Parasitism Examples

Thursday, April 11, 2019

Examples of parasitism This innocent looking bird called a cowbird lays her eggs in another birds nest and expects the unsuspecting mom to raise their young. If this bird kicks her eggs out of the nest the cowbird may destroy her nest. This is just one example of parasitism. Parasitism is a symbiotic relationship in which one organism benefits and another organism is harmed and in some cases may die.
Parasitism is a symbiotic relationship between the different organisms.

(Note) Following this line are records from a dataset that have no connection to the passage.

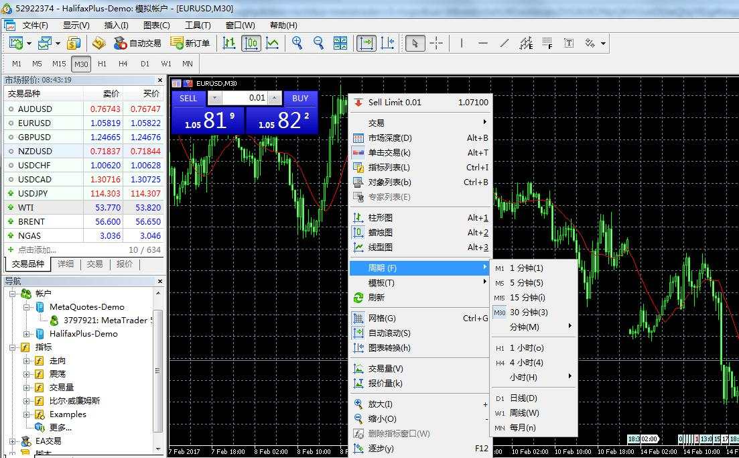
Task: Click the tile windows toolbar icon
Action: [340, 44]
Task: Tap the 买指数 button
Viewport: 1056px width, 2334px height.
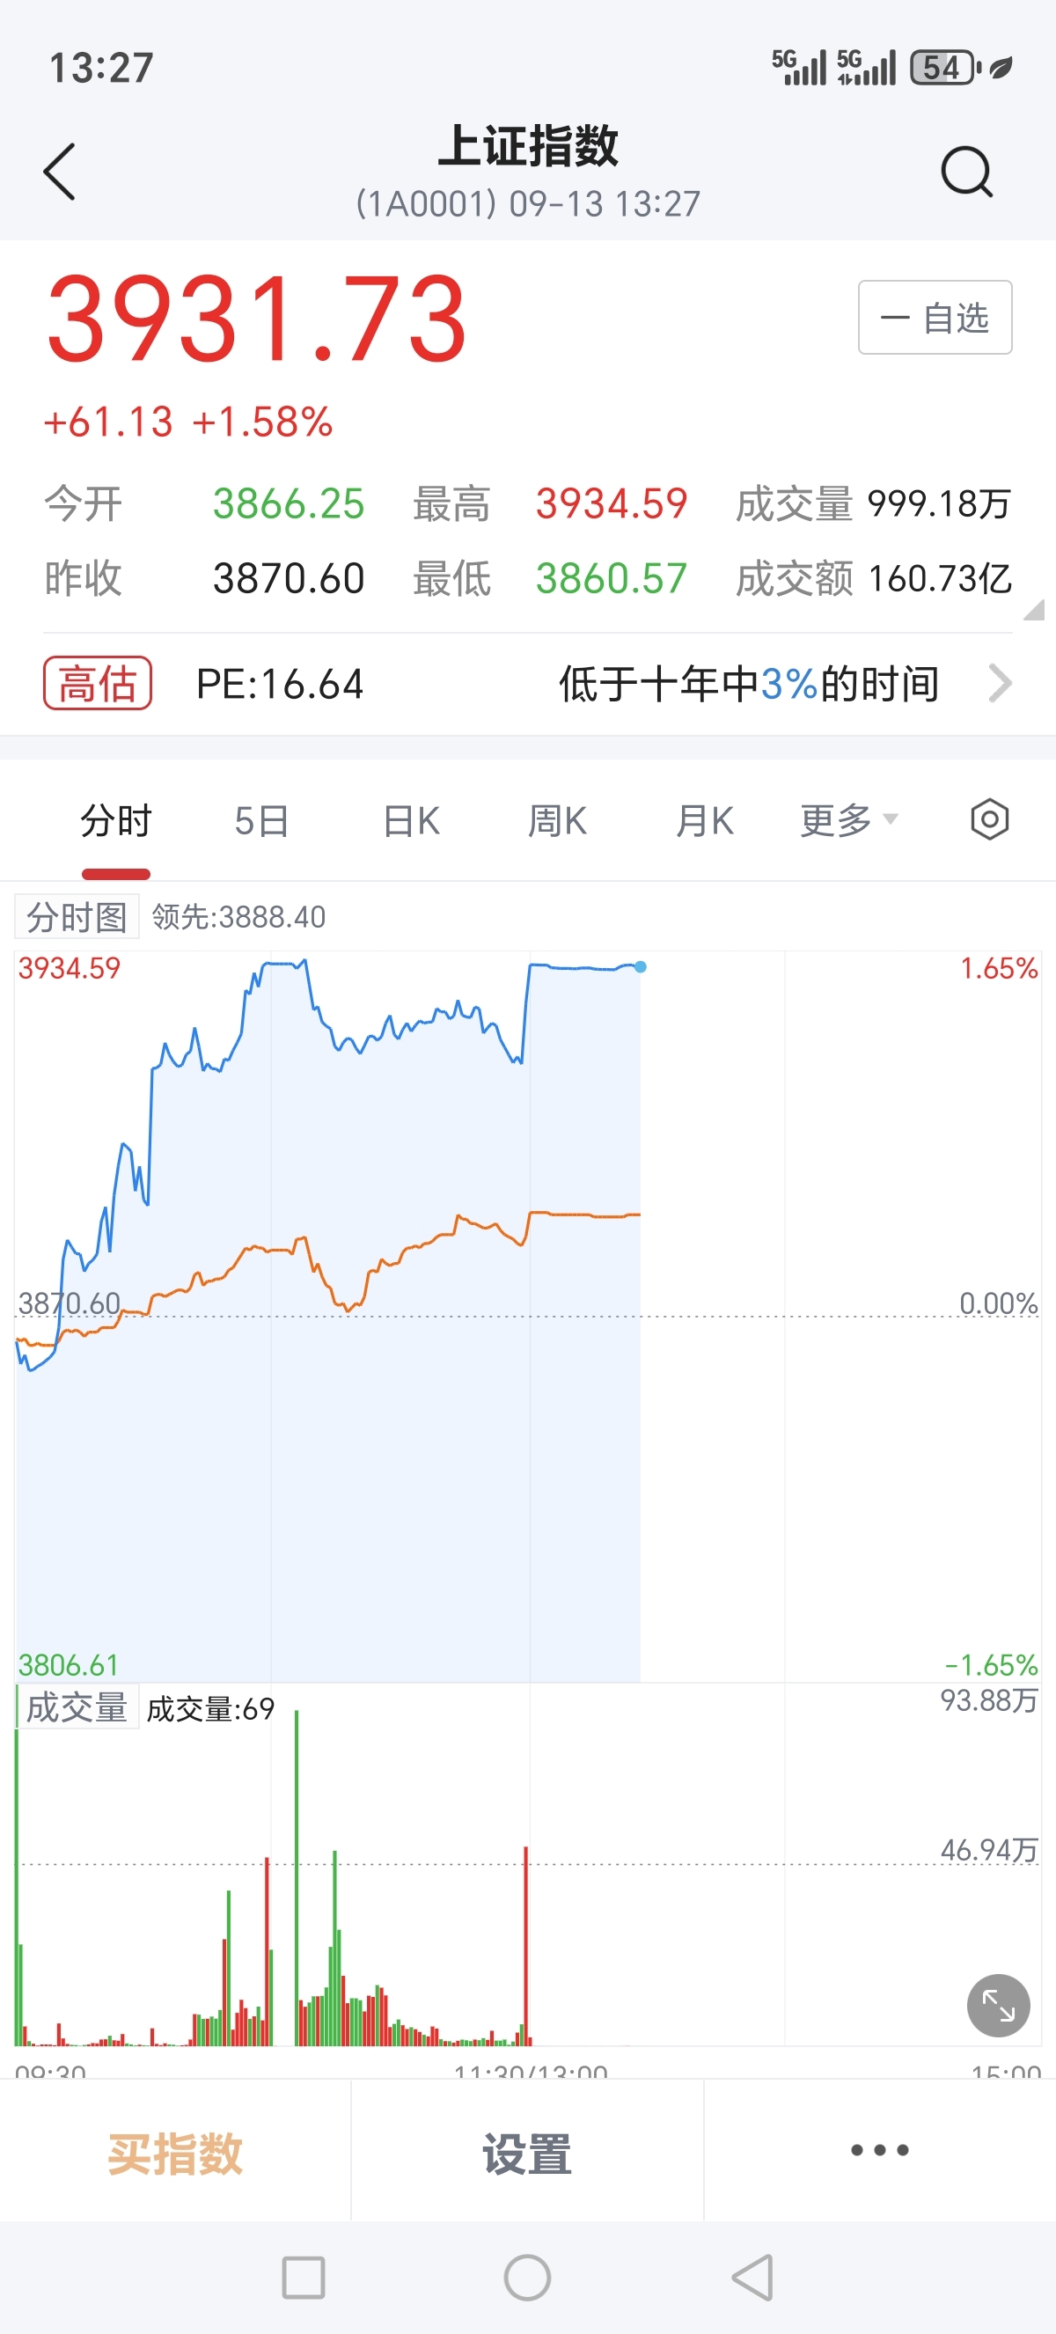Action: 175,2154
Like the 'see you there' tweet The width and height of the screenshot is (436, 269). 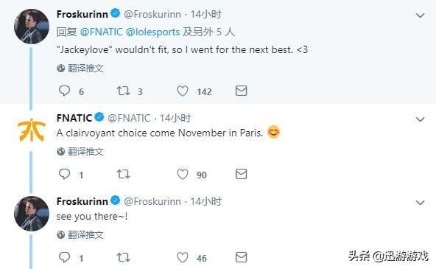pyautogui.click(x=183, y=257)
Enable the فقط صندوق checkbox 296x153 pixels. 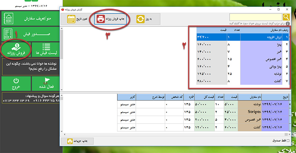coord(288,141)
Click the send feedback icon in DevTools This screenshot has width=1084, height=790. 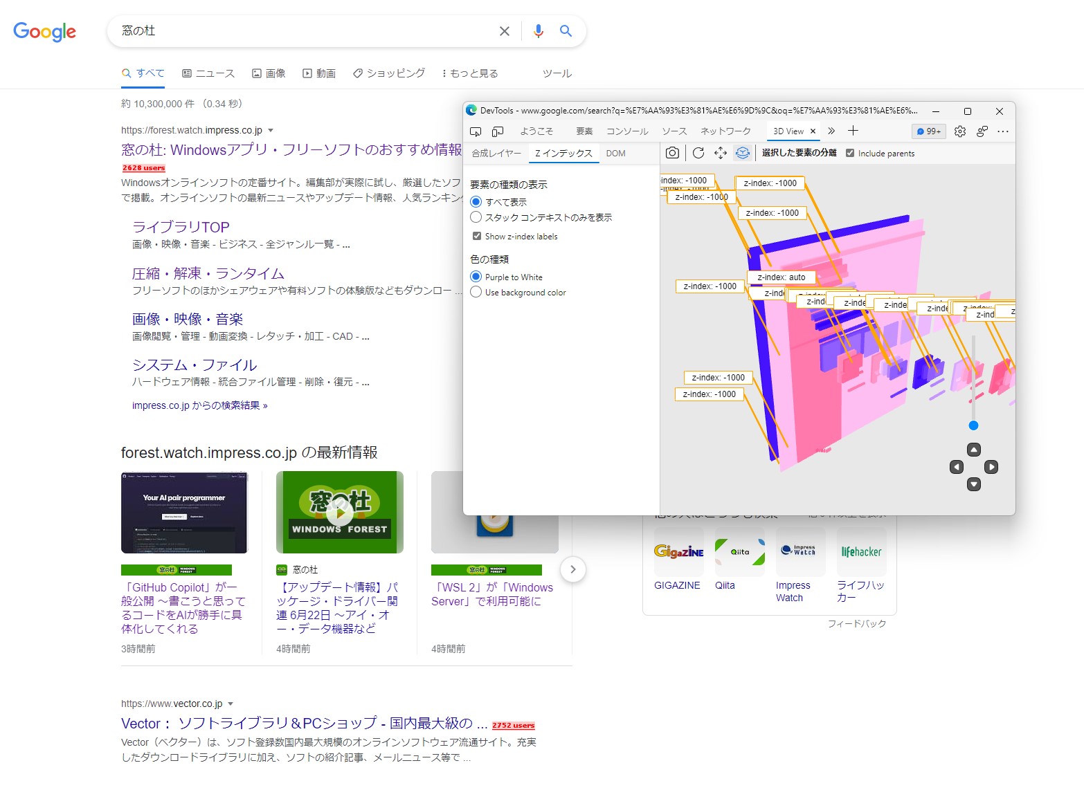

Let’s take a look at examples of parasitism. Mosquitoes These annoying pests will show up at most picnics and start trying to have a meal at your expense. mosquitoes are carriers, or vectors, for some of humanity’s most deadly illnesses, and they are public enemy number one in the fight against global infectious disease. Mosquito-borne diseases cause millions of deaths worldwide In a similar fashion, ticks will do the same to you, dogs, livestock. The latch on to their host and start eating. Ticks can infect their host with many diseases including Lyme disease. Many worms are parasitic. A leech is a segmented worm that attaches to a host like you and gets a meal from their blood. They secrete a chemical that actually prevents the blood from clotting. If present in great numbers on a host, these can be debilitating, and in extreme cases, cause death. E. coli There are hundreds of different types, or strains, of the bacteria E. coli (Escherichia coli). Most of these are harmless and live in the intestines of healthy people and animals. But some strains of E. coli make a strong toxin that can cause a severe infection. Mistletoe This plant you will see high in trees is actually a parasite. Mistletoe will attach to their host tree or shrub and then extract water and nutrients from the host plant. Albino redweed An albino redwood is a redwood tree which is unable to produce chlorophyll, and so has white needles instead of the normal green. It survives by obtaining sugar through the connections between its roots and those of neighboring normal redwood Parasitoid wasps lay their eggs inside or on the bodies of the host such as arthropods or caterpillars. the offspring eventually devour their way out causing the death of these hosts.